What are partial fractions?

Partial fractions arise when a quotient is rewritten as the sum of fractions
- The process is the opposite of adding or subtracting fractions
Each partial fraction has a denominator which is a linear factor of the quotient’s denominator
- e.g. A quotient with a denominator of $x^{2} + 4 x + 3$
  - factorises to $(x + 1) (x + 3)$
  - so the quotient will split into two partial fractions
  - one with the (linear) denominator $(x + 1)$
  - one with the (linear) denominator $(x + 3)$

How do I know when to use partial fractions in integration?

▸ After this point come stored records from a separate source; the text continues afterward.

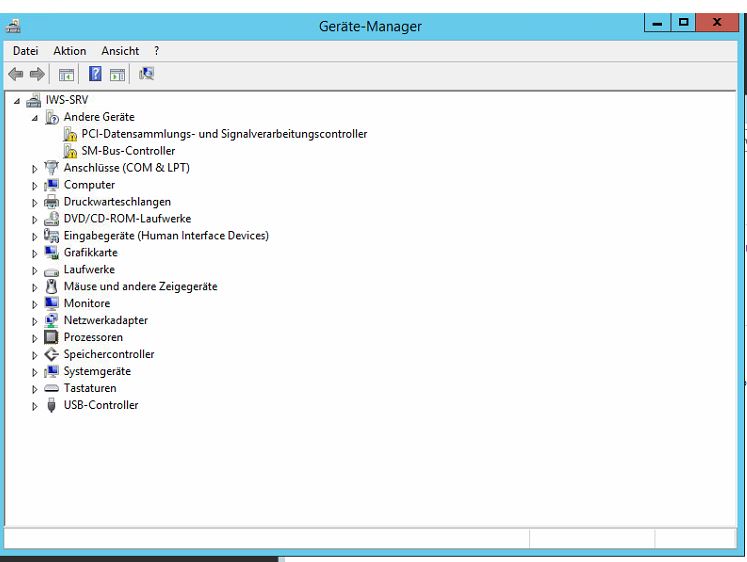The height and width of the screenshot is (562, 747).
Task: Click the Device Manager title bar icon
Action: pyautogui.click(x=14, y=26)
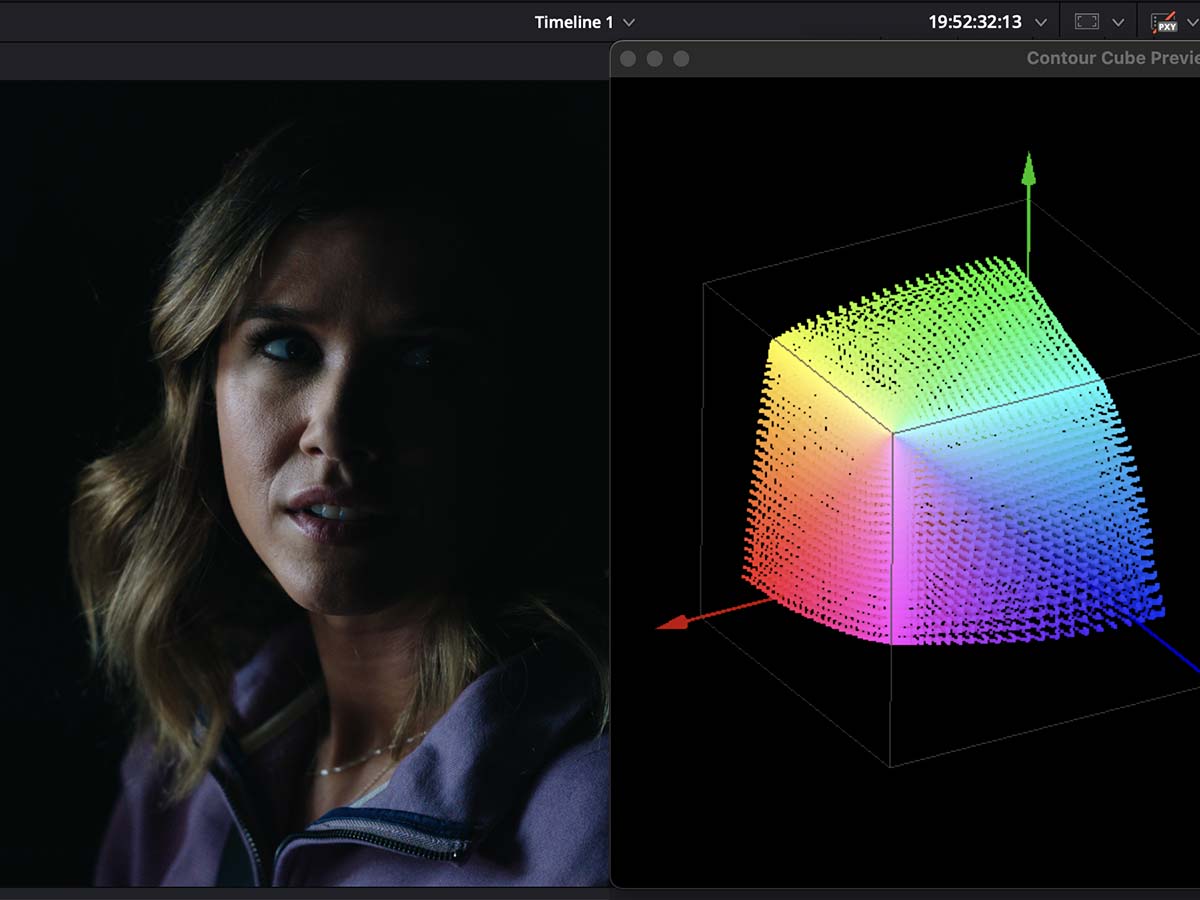Expand the timecode display options chevron
Image resolution: width=1200 pixels, height=900 pixels.
point(1041,22)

For this course, the denominators of the quotient will be of quadratic form
- i.e. $f (x) = a x^{2} + b x + c$
However check to see if the quotient can be written in the form $\frac{f^{'} (x)}{f (x)}$
- In this case, reverse chain rule applies
If the denominator does not factorise then the inverse trigonometric functions may be involved

How do I integrate using partial fractions?

STEP 1
Rewrite the quotient in the integrand as the sum of partial fractions
This involves factorising the denominator, writing it as an identity of two partial fractions and solving to find their numerators
- e.g. $I = \int \frac{1}{x^{2} + 4 x + 3} d x = \int \frac{1}{(x + 1) (x + 3)} d x = \frac{1}{2} \int (\frac{1}{x + 1} - \frac{1}{x + 3}) d x$
STEP 2
Integrate each partial fraction, leading to an expression involving the sum or difference of natural logarithms
- e.g. $I = \frac{1}{2} \int (\frac{1}{x + 1} - \frac{1}{x + 3}) d x = \frac{1}{2} (\ln |x + 1| - \ln |x + 3|) + c$
STEP 3
Use the laws of logarithms to simplify the expression and/or apply the integration limits
(Simplifying first may make applying the limits easier)
- e.g. $I = \frac{1}{2} \ln |\frac{x + 1}{x + 3}| + c$
By rewriting the constant of integration as a logarithm ( $c = \ln k$ , say) it is also possible to write the final answer as a single term
- e.g. $I = \frac{1}{2} \ln |\frac{x + 1}{x + 3}| + \ln k = \ln \sqrt{|\frac{x + 1}{x + 3}|} + \ln k = \ln (k \sqrt{|\frac{x + 1}{x + 3}|})$

Examiner Tips and Tricks

Always check to see if the numerator can be written as the derivative of the denominator. If so then it is reverse chain rule, not partial fractions.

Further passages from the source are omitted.